Wintersong(69)



The Goblin King’s eyes met my own, and for the briefest moment, I saw him—truly him—behind the mask of Der Erlk?nig, down to the boy he had been. But he blinked, and the mantle was upon him once more.

“And what of you, Elisabeth?” he drawled. “What would you do, if you were free?”

I turned my head, eyes stinging. He had returned my question with a particularly vicious volley, and we both knew it.

“We can play this game all you like,” he said. “Question for question, answer for answer.”

“You can keep your answers to yourself,” I replied. “I have no further questions.”

“Oh, Elisabeth.” His voice was sad. “What happened between us? What happened to you? You were once so passionate and open with me, and now I can barely see the friend I once knew. Why won’t you come out and play, Elisabeth? Why?”
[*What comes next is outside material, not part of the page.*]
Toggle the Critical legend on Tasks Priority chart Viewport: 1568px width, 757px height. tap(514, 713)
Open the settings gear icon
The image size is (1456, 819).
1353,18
He had all the questions, but I had no further answers. We finished our meal without another word between us.

*

After the goblins had cleared the last of our dishes away, the Goblin King invited me to join him in his retiring room. A slight tingle of excitement began at the base of my spine at the prospect of being in his private chambers again, and I agreed. I wished I could sort out my feelings for him, my lord and jailer, friend and foe. Part of me yearned to draw him close, while another wanted to keep him at arm’s length. The Goblin King offered me his arm and we left the dining hall on a breeze.

When I caught my breath, we were in a beautifully appointed space with two fireplaces, the near wall lined with bookshelves, the far wall lined with enormous silver mirrors that showed snow falling on a winter wood. A klavier stood at the center. A white gown smudged with dirt hung from a rack beside the instrument. I frowned.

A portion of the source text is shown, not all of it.